Sembrano ore, giorni cruciali per il destino delle nostre future attività quotidiane. Le ultime misure decise da Governo nazionale e regionali per contrastare l’epidemia da covid-19 incidono pesantemente sulla libertà dei cittadini, come durante il periodo dello scorso lockdown.
E la minaccia di una seconda quarantena forzata pare avvicinarsi inesorabilmente. I primi a farne le spese e che intravedono il peggio sono gli abitanti di regioni come la Lombardia, il Lazio e la Campania che non potranno uscire di casa a partire dalla tarda serata se non “per motivi di lavoro, salute o comprovate necessità”.
Così recitano le autocertificazioni, prepotentemente tornate di moda dopo il loro utilizzo sfrenato in primavera. La tendenza ad un ritorno a quel periodo sarà confermata? Un’idea ben precisa su quello che sta accadendo se la è fatta il retroscenista Marco Antonellis, che ha imputato le recenti misure imposte dal Premier Giuseppe Conte ai sondaggi che quest’ultimo si è ritrovato sulla scrivania a Palazzo Chigi.
Questa l’opinione di Marco Antonellis a “Un giorno speciale”.
“In realtà si parlava di coprifuoco già da un paio di giorni. I tecnici ci stavano lavorando per definire i dettagli tipo l’orario del coprifuoco e cose di questo tipo. Era in lavorazione nel Lazio da subito dopo la Lombardia”.
“Evidentemente sono cambiati i sondaggi. E’ inutile che ce lo nascondiamo: la linea soft del Premier dei giorni scorsi era dettata da alcuni sondaggi che aveva sulla scrivania, dove si diceva che praticamente gli italiani erano contrari al lockdown.
Però sai, i sondaggi vanno bene, ma non possono guidare l’azione politica. Se da un sondaggio emerge fuori che gli italiani vogliono che sia sempre domenica non è che abolisci tutti gli altri giorni. Non puoi seguire pedissequamente i sondaggi. Questo la dice lunga su come vengono prese le decisioni politiche ad altissimi livelli”.
“E’ più facile fare una mossa del genere, anziché andare ad incidere sulla carne viva del problema: le scuole, i trasporti, i tamponi che non funzionano. Quindi non potendo risolvere il vero problema che è quello del tracciamento, si va su dei problemi collaterali che danno la sensazione al cittadino di sicurezza. Ma in realtà non si incide sulla carne viva del problema”.
::::
_ESERCIZI DA SVOLGERE_
1. Traduci in inglese questa frase dell'articolo sul coprifuoco: «I tecnici ci stavano lavorando per definire i dettagli tipo l’orario del coprifuoco e cose di questo tipo.»
2. Estrai dall'articolo sul coprifuoco il passo che comincia con "Questa l’opinione di" e termina con "contrari al lockdown.", riportandolo senza alcuna modifica.

Voci del dataset
::::
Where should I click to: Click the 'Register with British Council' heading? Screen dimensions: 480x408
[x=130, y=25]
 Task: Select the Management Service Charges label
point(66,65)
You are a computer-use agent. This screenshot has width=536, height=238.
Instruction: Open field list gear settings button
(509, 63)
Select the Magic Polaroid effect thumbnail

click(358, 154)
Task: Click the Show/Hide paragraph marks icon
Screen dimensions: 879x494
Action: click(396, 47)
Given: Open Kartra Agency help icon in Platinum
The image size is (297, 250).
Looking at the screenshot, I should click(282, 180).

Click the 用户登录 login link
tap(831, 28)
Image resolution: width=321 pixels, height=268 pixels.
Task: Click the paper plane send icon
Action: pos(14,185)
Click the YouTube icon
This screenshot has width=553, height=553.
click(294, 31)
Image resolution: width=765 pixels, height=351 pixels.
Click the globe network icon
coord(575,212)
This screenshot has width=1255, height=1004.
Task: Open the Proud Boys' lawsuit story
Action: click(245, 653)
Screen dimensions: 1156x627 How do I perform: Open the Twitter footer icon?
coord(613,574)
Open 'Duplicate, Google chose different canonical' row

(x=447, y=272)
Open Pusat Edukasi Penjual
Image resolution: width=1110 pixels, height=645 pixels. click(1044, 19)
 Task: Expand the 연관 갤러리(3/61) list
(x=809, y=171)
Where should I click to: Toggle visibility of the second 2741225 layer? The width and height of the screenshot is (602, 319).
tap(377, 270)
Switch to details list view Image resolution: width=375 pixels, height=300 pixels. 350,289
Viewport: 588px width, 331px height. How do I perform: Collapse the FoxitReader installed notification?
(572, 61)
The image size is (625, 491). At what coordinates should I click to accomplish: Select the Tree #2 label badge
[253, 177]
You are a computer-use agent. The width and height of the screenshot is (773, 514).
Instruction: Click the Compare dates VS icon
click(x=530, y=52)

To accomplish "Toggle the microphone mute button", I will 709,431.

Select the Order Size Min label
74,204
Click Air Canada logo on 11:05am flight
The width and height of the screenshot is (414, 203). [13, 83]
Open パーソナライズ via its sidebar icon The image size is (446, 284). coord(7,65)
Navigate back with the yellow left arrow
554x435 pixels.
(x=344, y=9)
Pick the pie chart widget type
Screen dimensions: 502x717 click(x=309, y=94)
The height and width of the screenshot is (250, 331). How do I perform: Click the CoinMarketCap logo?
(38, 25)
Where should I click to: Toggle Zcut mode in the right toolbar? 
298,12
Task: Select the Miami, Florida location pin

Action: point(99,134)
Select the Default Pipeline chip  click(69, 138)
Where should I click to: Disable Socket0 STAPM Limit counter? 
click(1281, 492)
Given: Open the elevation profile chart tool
::::
_ELENCO RISPOSTE_
1. The technical experts were working on it to define details such as the curfew hours and things of that sort.

2.
Questa l’opinione di Marco Antonellis a “Un giorno speciale”.
“In realtà si parlava di coprifuoco già da un paio di giorni. I tecnici ci stavano lavorando per definire i dettagli tipo l’orario del coprifuoco e cose di questo tipo. Era in lavorazione nel Lazio da subito dopo la Lombardia”.
“Evidentemente sono cambiati i sondaggi. E’ inutile che ce lo nascondiamo: la linea soft del Premier dei giorni scorsi era dettata da alcuni sondaggi che aveva sulla scrivania, dove si diceva che praticamente gli italiani erano contrari al lockdown.